Originally published a year ago, but it is campaign season! Where you read ‘Elizabeth Warren’, you could probably add ‘Bernie Sanders’.
February 6th was the birthday of Ronald Reagan, and I have found myself recalling the first time I became keenly aware of the man whose image in one form or another looms large in the lives and minds of those on the far right. Just as Charleton Heston is Moses, Reagan is the figure of epic proportions that brought the trickle-down tablets off the mountain of Ayn Rand to present their affirmations to the most wealthy-reassuring them that unfettered greed, low taxes, and self-love were as close to scripture as one could get. It was also around this time in my political-interest development that I realized that Capitalism and Christianity both started with the letter “C”.
Coincidence? I think not.
But back to Reagan and my political awakening.

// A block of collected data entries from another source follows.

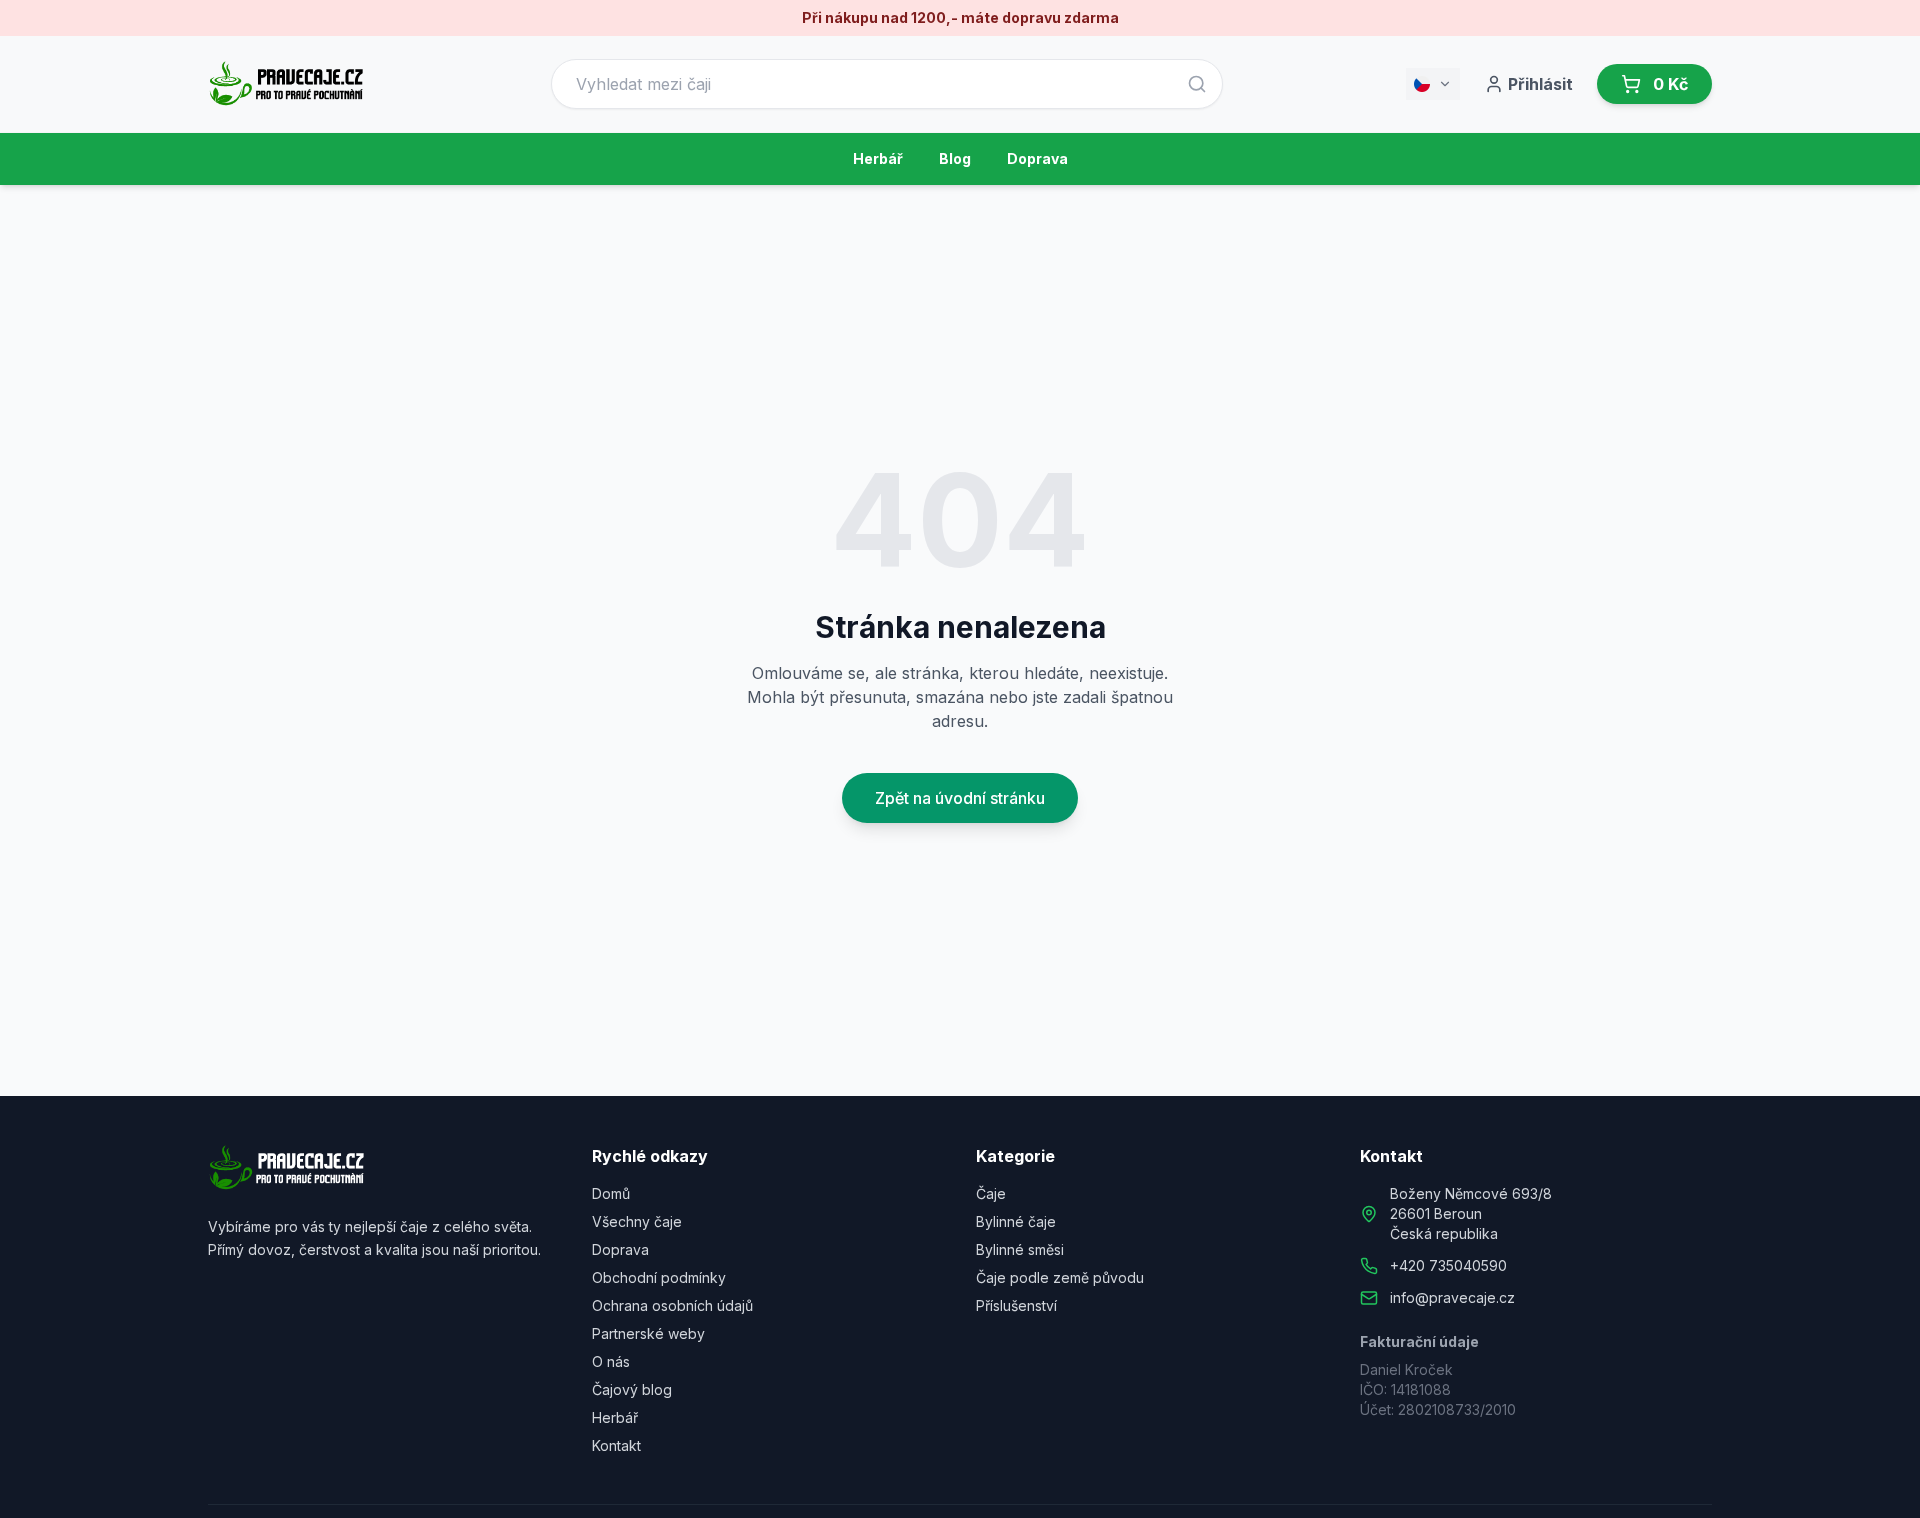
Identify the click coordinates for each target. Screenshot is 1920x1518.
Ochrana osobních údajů (672, 1305)
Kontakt (616, 1445)
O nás (611, 1361)
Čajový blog (632, 1389)
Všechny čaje (637, 1221)
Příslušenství (1016, 1305)
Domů (611, 1193)
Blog (955, 158)
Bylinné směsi (1020, 1249)
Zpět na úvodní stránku (960, 798)
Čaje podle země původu (1060, 1277)
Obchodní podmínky (659, 1277)
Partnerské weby (648, 1333)
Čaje (991, 1193)
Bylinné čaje (1016, 1221)
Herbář (878, 158)
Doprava (1037, 158)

It was about a week after my thirteenth birthday when Reagan said to the incumbent President Carter, during a debate:
This was after Reagan spent a few moments smirking and chuckling to himself at his podium as Carter described candidate Reagan’s campaign around the nation against Medicare. I remember the feeling of regret as I watched national politics fall ever farther into the pit of performance art as the former actor playing the part of a politician connected with his role: a dismissive, paternalistic front-man for what would become a near religion of economics. What chance did a humble peanut farmer stand-even if he was evangelical and spoke from the heart?
Our nation had crossed a threshold where a washed up charming cowboy-actor with boot-black in his hair could win the stage without having to win minds. At thirteen years old I knew that part of my duty as a future citizen would be to try and prevent those who would replace the political stage with theater.
I registered Independent Conservative the day I turned 18. Carter was gone, of course, but I am happy every time I see that man. Dude’s like 90 and he is travelling the world, curing diseases, showing up on The Daily Show with Jon Stewart. By the time I was voting age, Reagan and the Republican agenda had revealed themselves (trickle down that really didn’t), but I had little faith in Democrats of the time and I really considered my self to be fiscally conservative in a moral way. You know, no money for drugs and guns to supply and/or ply foreign governments or rebels (no “plausible deniability or scapegoating honorable military men allowed)…but also no bleeding tax dollars for abusers of welfare and social services. I was cast to the winds, party-wise, it seemed.
Wrapping it up, let me say I am still saddened by Democrats. From the White House down to the State House-true Democrats in the classic form are lacking. There is one exception: Elizabeth Warren. I love this woman and her fire, I love it that she speaks truth to power, and I love it that the “powers that be” seem to be doing their best to keep her off the radar.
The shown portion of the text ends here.